:: Task goal ::
Filter the entries for the string "agent". Copy each line that has it.

^^^^

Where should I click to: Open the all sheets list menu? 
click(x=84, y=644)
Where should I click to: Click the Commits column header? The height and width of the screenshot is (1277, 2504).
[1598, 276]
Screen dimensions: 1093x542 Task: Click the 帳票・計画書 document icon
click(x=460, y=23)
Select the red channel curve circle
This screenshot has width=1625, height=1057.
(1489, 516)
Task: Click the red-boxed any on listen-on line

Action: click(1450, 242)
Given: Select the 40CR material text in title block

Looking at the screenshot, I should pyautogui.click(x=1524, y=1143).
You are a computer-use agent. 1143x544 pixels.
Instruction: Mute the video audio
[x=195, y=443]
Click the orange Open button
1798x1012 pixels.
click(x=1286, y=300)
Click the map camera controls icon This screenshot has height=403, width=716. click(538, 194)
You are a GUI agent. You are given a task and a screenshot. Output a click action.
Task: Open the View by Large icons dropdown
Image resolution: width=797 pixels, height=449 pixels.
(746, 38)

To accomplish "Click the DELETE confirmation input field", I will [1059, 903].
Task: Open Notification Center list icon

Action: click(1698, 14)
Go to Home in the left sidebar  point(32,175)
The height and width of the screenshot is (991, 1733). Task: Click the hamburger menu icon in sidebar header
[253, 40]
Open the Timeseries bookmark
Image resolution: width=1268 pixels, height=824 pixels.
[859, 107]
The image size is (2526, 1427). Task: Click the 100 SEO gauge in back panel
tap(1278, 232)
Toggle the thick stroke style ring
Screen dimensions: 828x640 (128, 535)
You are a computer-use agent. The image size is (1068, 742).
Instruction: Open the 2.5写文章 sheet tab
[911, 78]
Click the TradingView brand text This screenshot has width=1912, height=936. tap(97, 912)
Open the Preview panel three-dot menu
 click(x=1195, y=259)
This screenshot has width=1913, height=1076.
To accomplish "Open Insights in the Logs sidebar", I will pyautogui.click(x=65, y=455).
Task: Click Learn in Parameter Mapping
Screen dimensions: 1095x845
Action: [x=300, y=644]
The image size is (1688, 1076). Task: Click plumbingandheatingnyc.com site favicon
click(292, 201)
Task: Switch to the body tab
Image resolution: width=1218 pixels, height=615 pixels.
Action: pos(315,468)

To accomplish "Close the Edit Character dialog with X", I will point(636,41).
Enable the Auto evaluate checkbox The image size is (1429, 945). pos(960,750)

^^^^

:: Exercise answer ::
You are a computer-use agent. 1143x544 pixels.
You are a GUI agent. You are given a task and a screenshot. Output a click action.
You are a computer-use agent. The image size is (1068, 742).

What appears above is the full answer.